* CONSIGNE *
Restituez sous forme de tableau Markdown les lignes des entrées, depuis le début jusqu'à la ligne contenant "point(496,158)" incluse, avec les colonnes « Numéro » et « Ligne de l'entrée ». Omettez les lignes vides et laissez les images de côté.

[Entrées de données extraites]
———

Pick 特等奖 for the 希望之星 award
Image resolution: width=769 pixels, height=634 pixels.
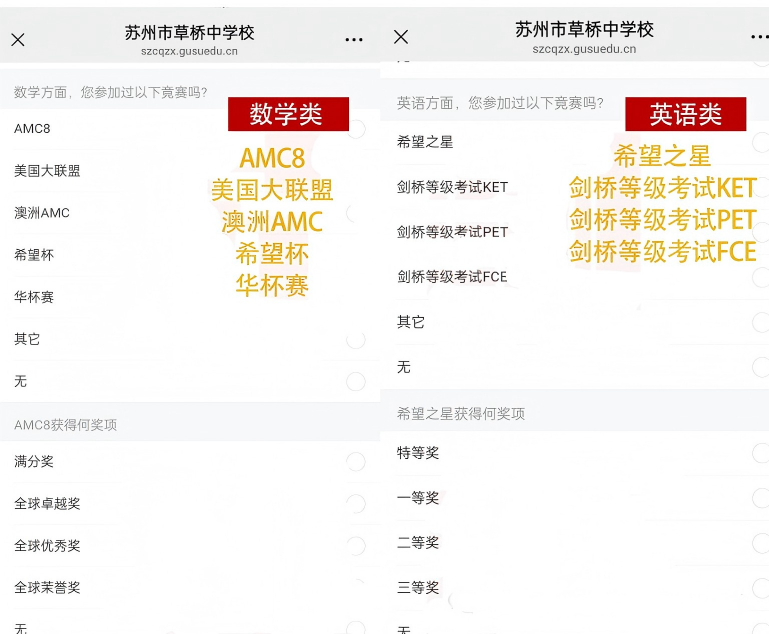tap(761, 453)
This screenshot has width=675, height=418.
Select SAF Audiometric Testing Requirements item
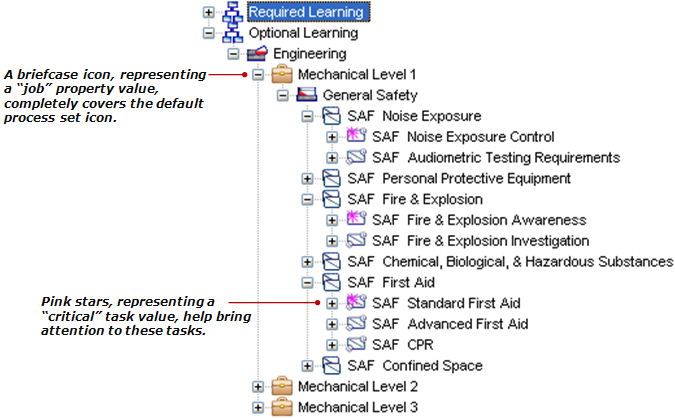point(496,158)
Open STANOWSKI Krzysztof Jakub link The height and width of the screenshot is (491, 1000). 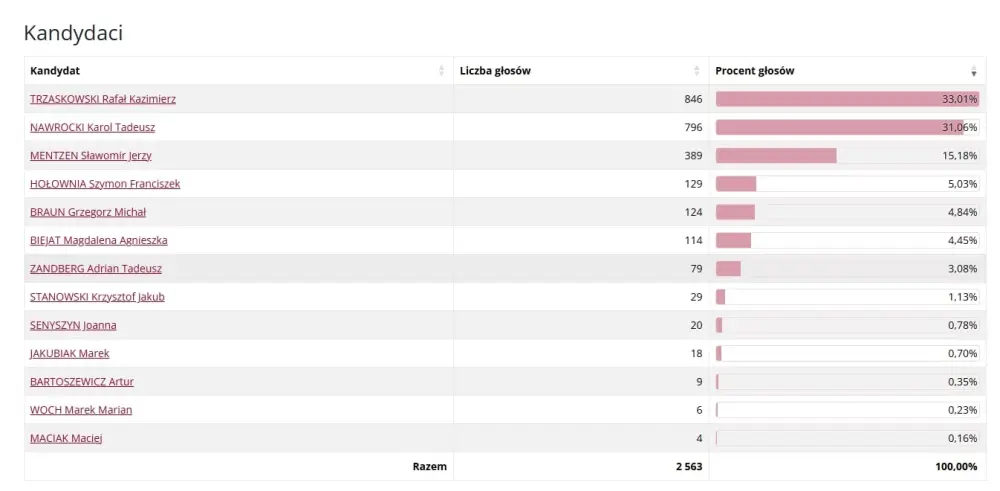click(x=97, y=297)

———

* CORRIGÉ *
| Numéro | Ligne de l'entrée |
|---|---|
| 1 | Pick 特等奖 for the 希望之星 award |
| 2 | Image resolution: width=769 pixels, height=634 pixels. |
| 3 | tap(761, 453) |
| 4 | This screenshot has width=675, height=418. |
| 5 | Select SAF Audiometric Testing Requirements item |
| 6 | point(496,158) |